Violation of Unities and Number of Acts

There are various aspects that need to be explained in a drama in order to instruct and delight the audience but strictly adhering to the classical unities compromise the many beautiful aspects of a drama because the dramatist is busy in adhering to the rules of classical dramas that he forgets to focus on the content, this is the main reason why Shakespeare was able to create rich and natural plays because he was only focused on creating delightful content, adhering to classical notions was not in his mind, this point is backed by Corneille who says that it is easy to criticize dramatists for not following the classical percepts but if the critics had to create dramas themselves they would realize that how many beautiful things are banished from the stage in order to adhere to classical notions. Corneille suggests that classical rules should be molded to conform to modern requirements. As for the number and unity of acts Corneille asserts that linking scenes and limiting acts to three or five merely provides continuity to action and it is only a beauty not a rule. “Oedipus Rex” By Sophocles was given as an example of ideal tragedy by Aristotle as it followed all three unities, but as time passed the modern dramatists can be seen violating these unities and still creating great dramas, for instance, Shakespeare violates the unity of time in is drama Romeo and Juliet and violates the unity of place in Macbeth, Shakespeare also violates the most revered unity of action in his drama King Lear which has many subplots, the violation of these classical precepts led to the creation of universal and natural plays. Alexander Pope states “Each character in Shakespeare is as much an Individual as those in Life itself; His writings represent the ‘general nature’ because he knows ‘‘Nothing can please many, and please long, but just representations of general nature” (Harold, 1995). If we look at the modern dramas for instance “The Wild Duck” by Ibsen, it can be seen that the play neither adheres to the unities and the protagonist Hjalmar Ekdal is not the traditional tragic hero as mentioned by Aristotle but is just like a normal human with quirks.

Themes Change with Time

A modern man is not concerned with the myths pertaining to Gods and tales of battles which were the content of Greek plays, he has many realistic thoughts like existentialism and Nihilism, it is here where Samuel Beckett steps in with “waiting for Godot” which defies all the rules of dramatic actions and characterization, the play has no story or conflict at all, everything is absurd but with a deeper meaning. Bernard Shaw another modern dramatist rejected the limitations of the classical unities and followed in the footsteps of Shakespeare, his plays lacked conflict which was an essential part of Greek drama, this was considered a serious defect of Shaw’s dramas but the truth is although his dramas lacked physical conflict and violence but contained mental conflict which was the accurate representation of the modern man since the modern man is more submerged in the psychological conflict, these plays are called problem plays and his famous plays displaying such conflicts are “ Widower Houses” and “ Major Barbara” (Gokaj, 2014).

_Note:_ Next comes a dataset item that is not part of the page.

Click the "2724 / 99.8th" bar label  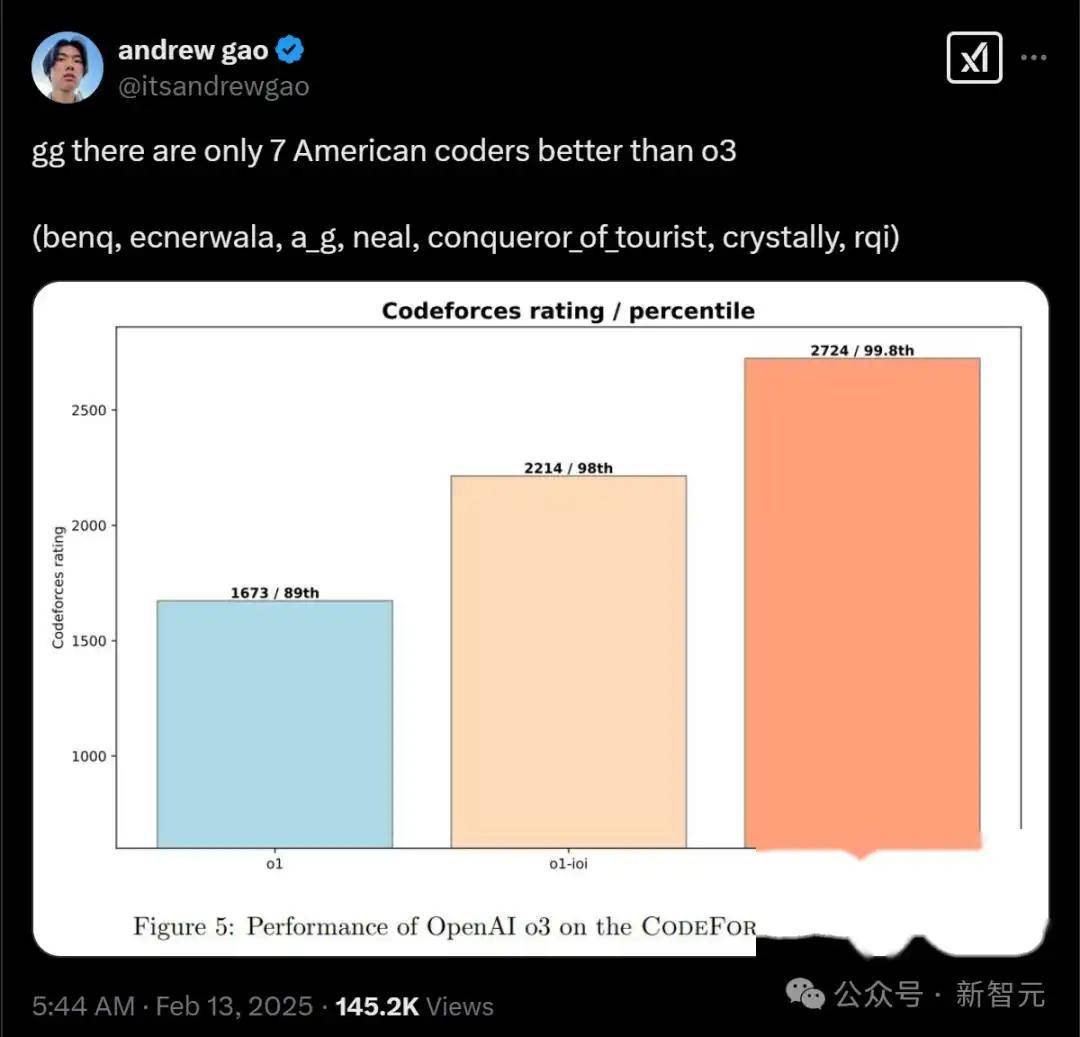(x=861, y=350)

If the dramatists do not adhere to the classical rules they will create new and novel things that would enhance the beauty and variety of the most revered genre “Drama”, the evidence of this opinion lies in the creation of tragicomedy by Shakespeare, which violated the Greek precepts of purity of genre and decorum of stage. The major genres of drama that the Greeks flourished were Tragedy and Comedy, and Aristotle stressed on the distinction of both genres stating that tragedy imitates better men and comedy imitates worst men but Shakespeare mixed the two genres and created such characters who mirrored common men since the audience will not relate to the play and feel fear and pity unless they see themselves on the stage. In defense of tragicomedy, Samuel Johnson and Dryden argued that tragicomedy is higher than simple tragedy and comedy because the contrast between joy and pity will cause sharper relief and tragicomedy is more relatable since life is a combination of Joy and sadness. In addition to tragicomedy, many new genres like fantasy dramas, Romance dramas, and Horror dramas have been invented which are now aired on television, these are the gifts of deviating from the classical precepts.

Gender of the Protagonist

Another point that is of importance is the gender and nature of the tragic hero. Usually, the tragic hero as portrayed in the Greek plays is a man but braking away from this classical representation many tragic heroines have been created for instance Hedda Gabbler. Aristotle maintains that a tragic hero must be a man who is exceptionally famous, influential, successful, and virtuous but not particularly good, who possess a tragic flaw or Hamartia that causes his downfall, which evokes feelings of pity and fear in the audience. Many plays deviate from Aristotle's concept of tragedy, or it can be said that Aristotle fails to rightly define tragedy consider the example of Macbeth by Shakespeare, who due to his lust and greed for power kills so many people and meets his tragic end, as Macbeth and his wife slaughter innocent people due to their desire for power so they lose their virtue and become entirely evil therefore does not evoke pity from the spectators and fails to qualify as an Aristotelian tragic hero but some element like Macbeth being noble, successful and good make him an Aristotelian tragic hero. Arthur Miller is one of the most prominent playwrights of the 20th century, he has redefined tragic hero with certain amendments in Aristotle's theory. Miller is one of his essays “Tragedy, and the Common Man" explains in detail the integral characteristics of a tragic hero in a drama which differs from the concept of tragic hero presented by Aristotle, for instance, Miller confronts one of the most crucial element of Aristotle's tragic hero: high social standing or nobility. Miller believes that a common man is as suitable a subject for tragedy as kings are. He further states that as the majority of the people are essentially common so they will not understand or relate to tragedies if they are only about nobleman.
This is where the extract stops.